O livro Os chãos dos biafadas é baseado na dissertação de mestrado de Manuel Bivar, contemplada na primeira edição do Prêmio Império, que seleciona os melhores trabalhos defendidos em universidades dos países de língua portuguesa sobre temáticas relacionas com a história da agricultura. No primeiro capítulo, o autor denomina e descreve todo o trabalho realizado inicialmente como “A história que não interessa”, “Havia uma história em detalhes, mas não era a história que eu queria” e, a partir do segundo, dá início à real história de cada um dos “chãos” em que se divide Quinara, suas origens, ancestralidades e matrilinhagens.

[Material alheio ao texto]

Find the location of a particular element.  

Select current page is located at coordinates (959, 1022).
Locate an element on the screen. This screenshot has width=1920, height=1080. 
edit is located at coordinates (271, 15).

No entrelaçamento de histórias coletadas – com diferentes interpretações para um mesmo vocábulo -, Bivar define quem é quem na comunidade local, qual a posição e os direitos de cada um sobre cada território, e o papel eficaz dessa “cumplicidade” como forma de evitar conflitos. Em Quinara, todos são muçulmanos, principalmente, a partir do século XIX, o que promoveu frequentes adaptações e mudanças nos cultos e nas cerimônias ancestrais. A narrativa descreve as relações entre “islão e mato” e “islão e chão”. Entre as diversas consequências dessas analogias, o livro cita, como exemplo, o fato de os biafadas dividirem-se entre os bebedores e os não bebedores, uma vez que “islamismo” e “abstinência do álcool” parecem ser sinônimos.
Os chãos de Quinara são um só, consensualmente divididos entre “chãos irmãos, chãos sobrinhos, chãos tios, chãos avós”, e formam uma rede baseada nos laços indissolúveis de parentesco que cobre toda a região e fora dela, por onde há, havia ou houvera aldeias “gandjagrôs” (nome de cada pedra e cada rio que delimitam as fronteiras) e chãos biafadas. Em Quinara, o chão nunca foi vendido. “[…]Do meio da água saía uma pedra, e quando a maré vazava, aquela pedra era como um porto.[…]”.